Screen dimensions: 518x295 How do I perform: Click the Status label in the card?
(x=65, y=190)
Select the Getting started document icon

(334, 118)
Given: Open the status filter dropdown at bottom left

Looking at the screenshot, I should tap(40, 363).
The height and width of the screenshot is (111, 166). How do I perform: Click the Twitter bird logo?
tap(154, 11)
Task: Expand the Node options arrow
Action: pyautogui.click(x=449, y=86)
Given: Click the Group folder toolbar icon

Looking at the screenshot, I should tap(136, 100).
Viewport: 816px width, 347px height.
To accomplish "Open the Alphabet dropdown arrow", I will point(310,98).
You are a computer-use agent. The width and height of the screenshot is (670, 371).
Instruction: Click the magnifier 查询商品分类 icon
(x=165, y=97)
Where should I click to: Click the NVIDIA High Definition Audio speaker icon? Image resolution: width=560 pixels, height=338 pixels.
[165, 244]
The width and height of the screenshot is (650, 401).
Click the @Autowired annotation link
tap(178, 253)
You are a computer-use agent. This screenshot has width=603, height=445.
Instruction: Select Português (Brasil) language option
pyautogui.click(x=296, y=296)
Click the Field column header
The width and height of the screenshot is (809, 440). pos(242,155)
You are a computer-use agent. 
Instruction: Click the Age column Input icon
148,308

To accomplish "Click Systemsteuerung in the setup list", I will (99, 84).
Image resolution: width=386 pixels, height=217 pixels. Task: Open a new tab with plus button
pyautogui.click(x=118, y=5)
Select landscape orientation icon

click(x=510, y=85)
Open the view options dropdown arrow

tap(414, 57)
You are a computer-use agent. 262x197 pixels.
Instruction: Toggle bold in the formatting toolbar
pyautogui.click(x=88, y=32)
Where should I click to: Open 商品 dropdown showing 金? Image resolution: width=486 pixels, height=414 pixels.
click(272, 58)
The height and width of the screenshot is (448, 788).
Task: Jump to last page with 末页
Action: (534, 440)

_TASK STATEMENT_:
In full and word for word, give the listing above again.

_OUTPUT BELOW_:
Screen dimensions: 518x295 How do I perform: Click the Status label in the card?
(x=65, y=190)
Select the Getting started document icon

(334, 118)
Given: Open the status filter dropdown at bottom left

Looking at the screenshot, I should tap(40, 363).
The height and width of the screenshot is (111, 166). How do I perform: Click the Twitter bird logo?
tap(154, 11)
Task: Expand the Node options arrow
Action: pyautogui.click(x=449, y=86)
Given: Click the Group folder toolbar icon

Looking at the screenshot, I should tap(136, 100).
Viewport: 816px width, 347px height.
To accomplish "Open the Alphabet dropdown arrow", I will point(310,98).
You are a computer-use agent. The width and height of the screenshot is (670, 371).
Instruction: Click the magnifier 查询商品分类 icon
(x=165, y=97)
Where should I click to: Click the NVIDIA High Definition Audio speaker icon? Image resolution: width=560 pixels, height=338 pixels.
[165, 244]
The width and height of the screenshot is (650, 401).
Click the @Autowired annotation link
tap(178, 253)
You are a computer-use agent. This screenshot has width=603, height=445.
Instruction: Select Português (Brasil) language option
pyautogui.click(x=296, y=296)
Click the Field column header
The width and height of the screenshot is (809, 440). pos(242,155)
You are a computer-use agent. 
Instruction: Click the Age column Input icon
148,308

To accomplish "Click Systemsteuerung in the setup list", I will (99, 84).
Image resolution: width=386 pixels, height=217 pixels. Task: Open a new tab with plus button
pyautogui.click(x=118, y=5)
Select landscape orientation icon

click(x=510, y=85)
Open the view options dropdown arrow

tap(414, 57)
You are a computer-use agent. 262x197 pixels.
Instruction: Toggle bold in the formatting toolbar
pyautogui.click(x=88, y=32)
Where should I click to: Open 商品 dropdown showing 金? Image resolution: width=486 pixels, height=414 pixels.
click(272, 58)
The height and width of the screenshot is (448, 788).
Task: Jump to last page with 末页
Action: (534, 440)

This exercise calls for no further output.